## What you need to do
Transcribe the items line for line, starting at the beginning of the items and ending at the line that contains "Famille (1039, 860)", with both ends included. Omit the pictures from your answer.

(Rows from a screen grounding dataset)
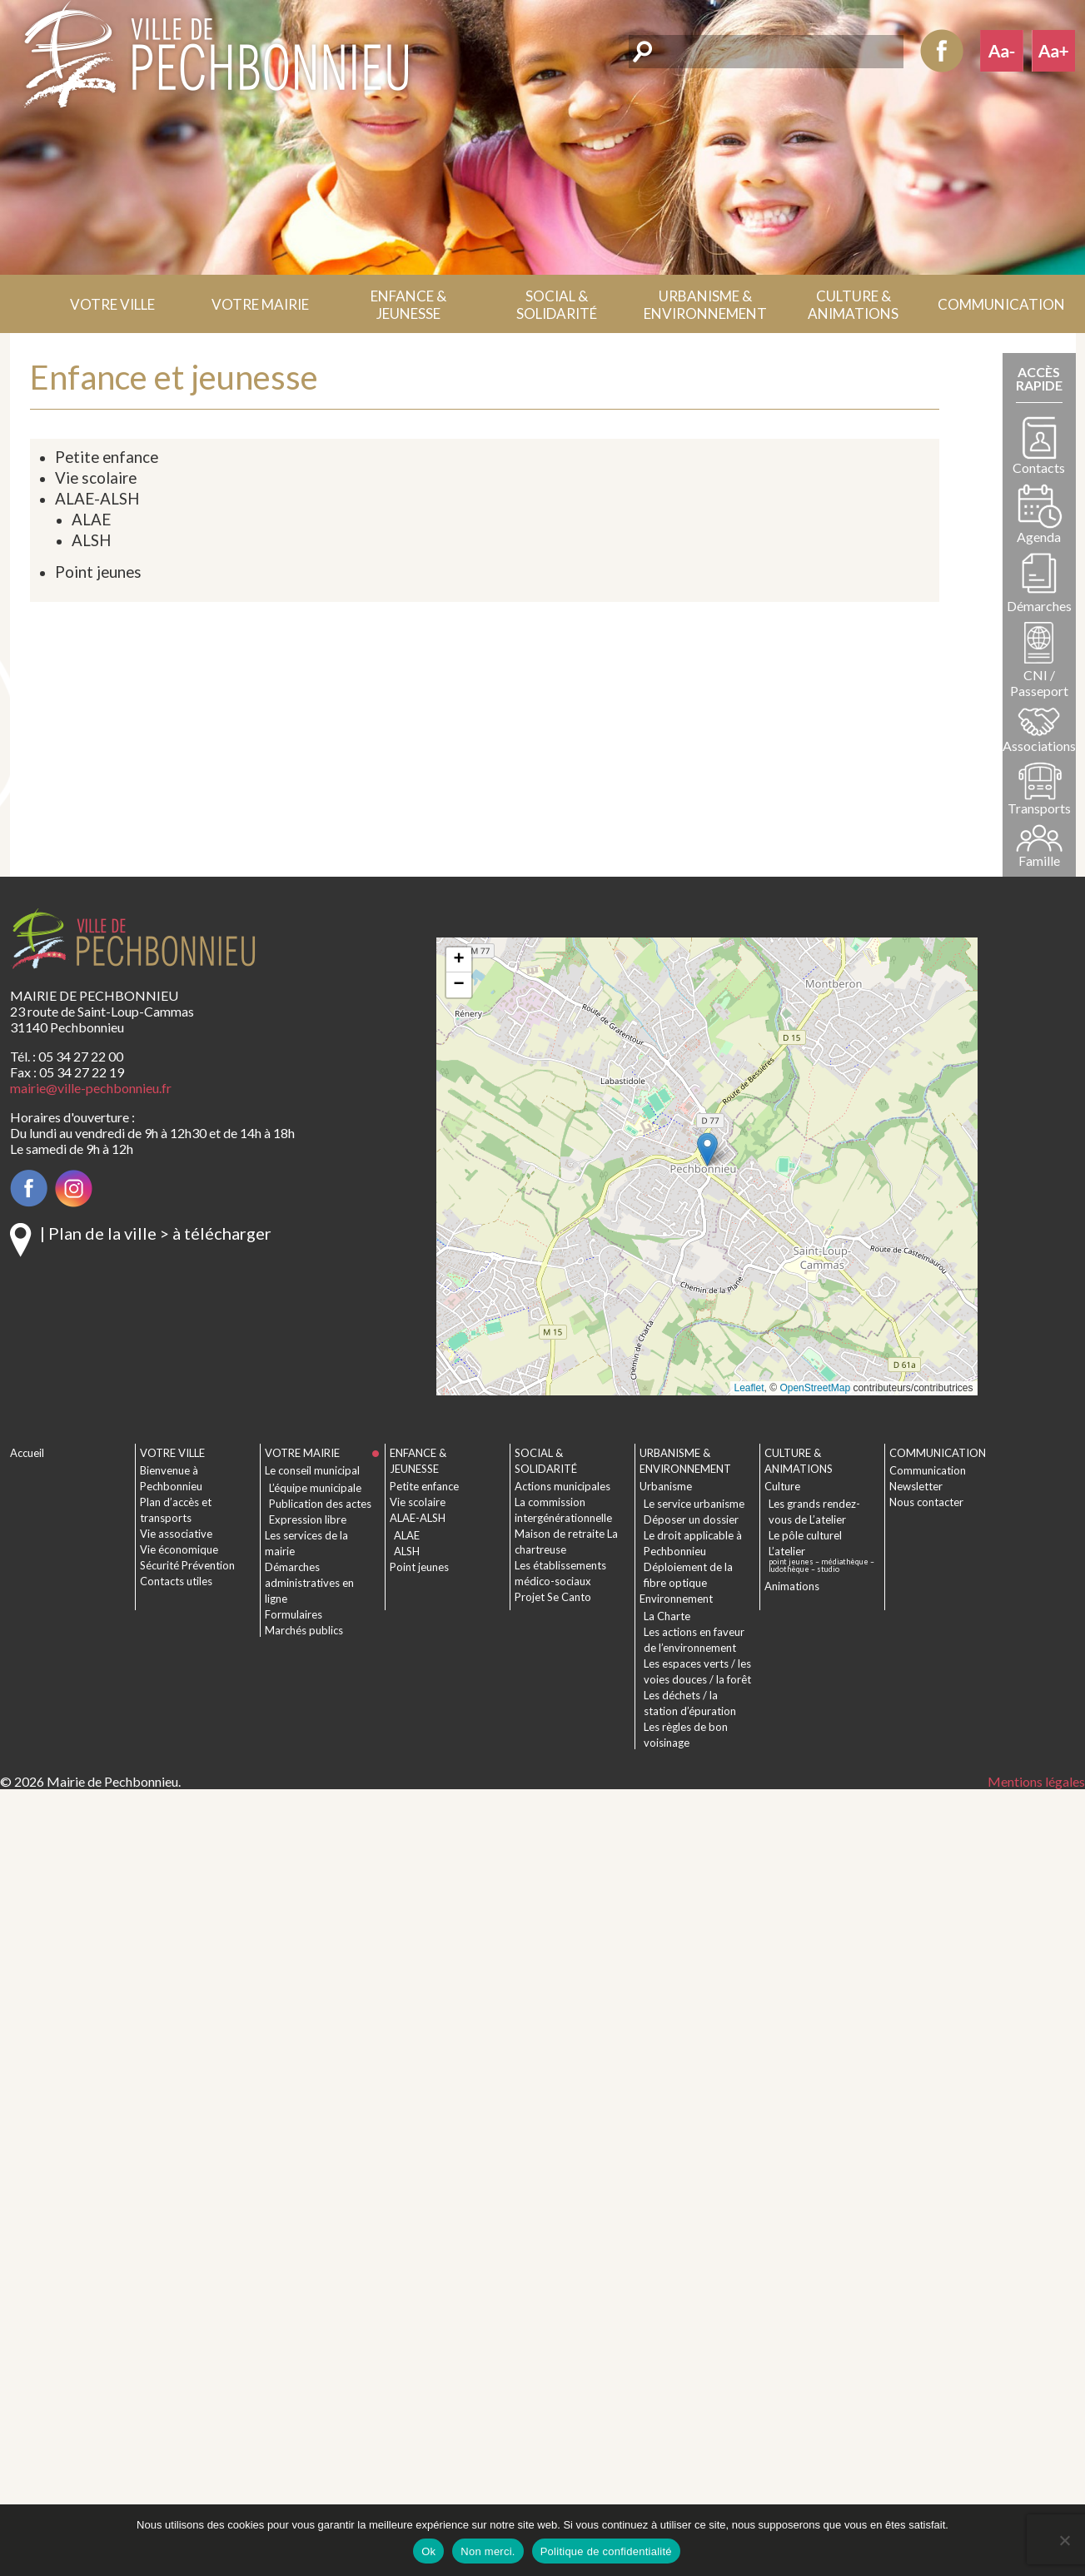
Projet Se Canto (553, 1597)
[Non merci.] (1064, 2540)
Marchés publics (304, 1630)
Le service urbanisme (694, 1503)
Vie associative (176, 1533)
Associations (1039, 745)
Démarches (1039, 606)
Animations (791, 1586)
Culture (782, 1486)
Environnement (676, 1598)
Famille (1039, 860)
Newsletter (916, 1486)
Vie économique (179, 1549)
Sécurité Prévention (187, 1565)
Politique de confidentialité (606, 2551)
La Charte (667, 1616)
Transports (1039, 808)
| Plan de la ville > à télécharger (155, 1233)
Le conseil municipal (312, 1470)
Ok (428, 2551)
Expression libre (307, 1519)
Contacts (1039, 467)
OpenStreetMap (814, 1388)
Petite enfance (106, 457)
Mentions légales (1036, 1781)
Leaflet (749, 1388)
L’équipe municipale (315, 1487)
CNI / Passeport (1039, 683)
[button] (112, 304)
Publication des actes (320, 1503)
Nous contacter (926, 1502)
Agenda (1039, 537)
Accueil (24, 304)
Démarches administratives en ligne (309, 1582)
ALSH (91, 540)
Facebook (941, 50)
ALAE (91, 519)
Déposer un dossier (691, 1519)
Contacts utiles (176, 1581)
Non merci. (487, 2551)
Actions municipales (562, 1486)
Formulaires (293, 1614)
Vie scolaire (96, 478)
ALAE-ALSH (97, 499)
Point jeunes (98, 572)
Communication (927, 1470)
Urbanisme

## Answer
Projet Se Canto (553, 1597)
[Non merci.] (1064, 2540)
Marchés publics (304, 1630)
Le service urbanisme (694, 1503)
Vie associative (176, 1533)
Associations (1039, 745)
Démarches (1039, 606)
Animations (791, 1586)
Culture (782, 1486)
Environnement (676, 1598)
Famille (1039, 860)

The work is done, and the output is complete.